Governments really just aren't good at maintenance
We're told that the estate of the US national park system is just rotting away. Not enough money you see:
At Zion national park, a popular trail has been closed since 2010. At the Grand Canyon, a rusting pipeline that supplies drinking water to the busiest part of the park breaks at least a half-dozen times a year. At Voyageurs, a historic cabin collapsed.
The National Park Service is the protector of some of America’s greatest environmental and cultural treasures. Yet a huge funding shortfall means that the strain of America’s passion for its parks is showing. Trails are crumbling and buildings are rotting. In all there is an $11bn backlog of maintenance work that repair crews have been unable to perform, a number that has mostly increased every year in the past decade.
“Americans should be deeply concerned,” said John Garder, senior director of budget and appropriations at the National Parks Conservation Association (NPCA). The National Park Service, he argued, is hamstrung by a lack of resources and is in “triage mode”.
There's a long time internet friend of ours who runs a company in exactly this field. Taking on contracts from those governmental peeps to run the facilities at such parks:
On several occasions, I have wondered why progressives continue to be so supportive of paying too many government workers too much at the cost of reducing the government services they seem so passionate about. This is something I seen in the public parks world all the time. Arizona State Parks, for example, has about half of its employees in headquarters buildings rather out in the field serving the public while at the same time paying these headquarters staff very high salaries. This is despite the fact that the agency has tens of millions of dollars of deferred maintenance it refuses to address.
I see this story repeated over and over in the public parks world -- when forced to choose, government agencies will cut back on maintenance and services to protect total staffing numbers, pay, and benefits.
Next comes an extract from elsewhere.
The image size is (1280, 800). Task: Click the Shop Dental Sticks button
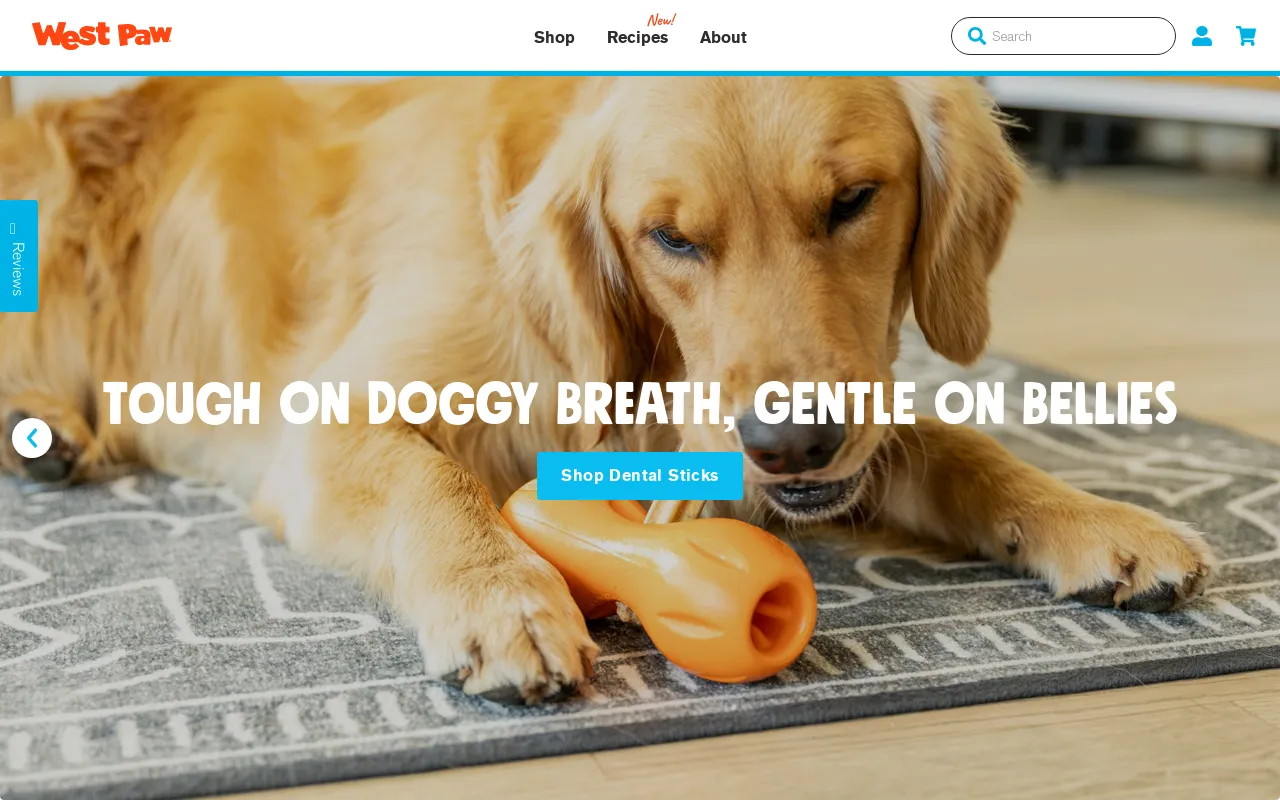coord(640,476)
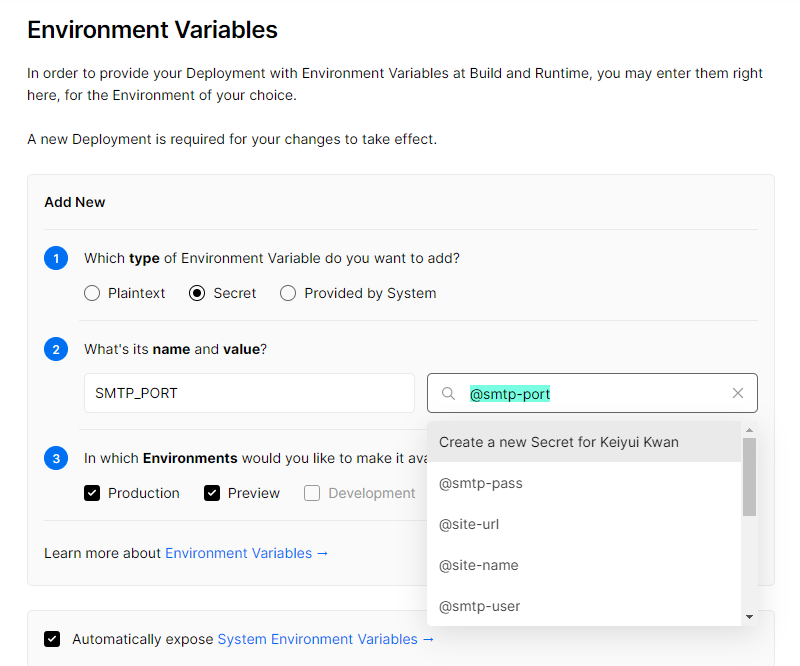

This is something of a corollary to Parkinson's Law (s) about bureaucracy. Politicians are never interested in maintenance because no one does get to cut a red ribbon every time the Forth Bridge is repainted. And a bureaucracy isn't interested as above, the concern of that organisation is the survival and pay of the organisation itself, nothing more.
The truth being just that the long term provision of goods and services, the maintenance necessary to make that happen, isn't a process well dealt with by government. There is a reason why the Eastern Block, entirely government run, looked so shabby and it wasn't just the poverty which a planned economy produces.
It's also why all PFI contracts have the maintenance costs written into them, so that they cannot be cut to suit the political wind.